▶ Data:
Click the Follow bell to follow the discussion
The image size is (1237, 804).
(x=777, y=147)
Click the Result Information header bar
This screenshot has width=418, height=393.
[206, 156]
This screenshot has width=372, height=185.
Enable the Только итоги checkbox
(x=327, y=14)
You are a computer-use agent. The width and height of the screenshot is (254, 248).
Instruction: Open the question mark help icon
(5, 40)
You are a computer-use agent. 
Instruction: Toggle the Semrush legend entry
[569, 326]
* * *
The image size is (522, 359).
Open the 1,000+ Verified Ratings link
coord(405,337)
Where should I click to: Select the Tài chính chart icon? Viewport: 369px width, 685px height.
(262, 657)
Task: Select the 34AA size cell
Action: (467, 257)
--
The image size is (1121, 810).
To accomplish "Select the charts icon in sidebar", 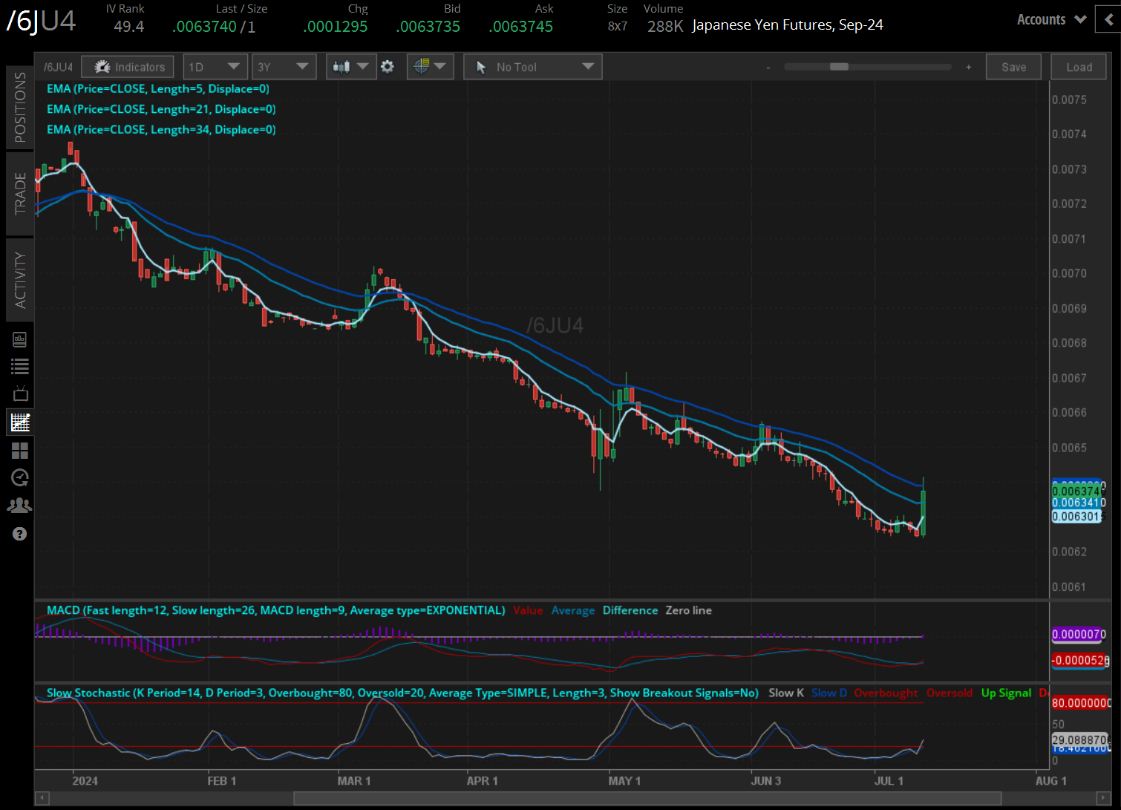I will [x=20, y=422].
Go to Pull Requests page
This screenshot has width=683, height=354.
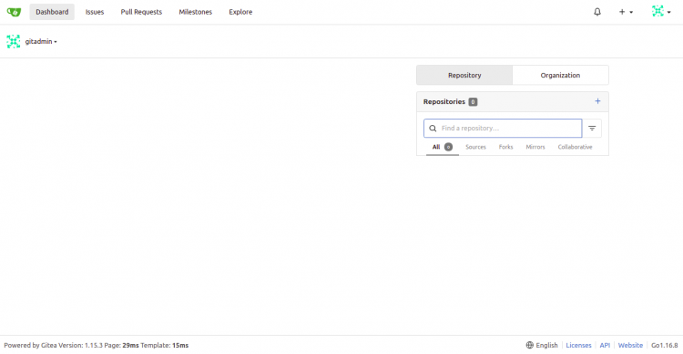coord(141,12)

▶ What to work on: Rewrite the part that opens with the line containing "Go to Pull Requests page" and closes with the line containing "coord(141,12)", putting "Merge Requests" in place of "Pull Requests" and keeping everything else the same. Leave the pictures out of your answer.

▶ Reply:
Go to Merge Requests page
This screenshot has width=683, height=354.
coord(141,12)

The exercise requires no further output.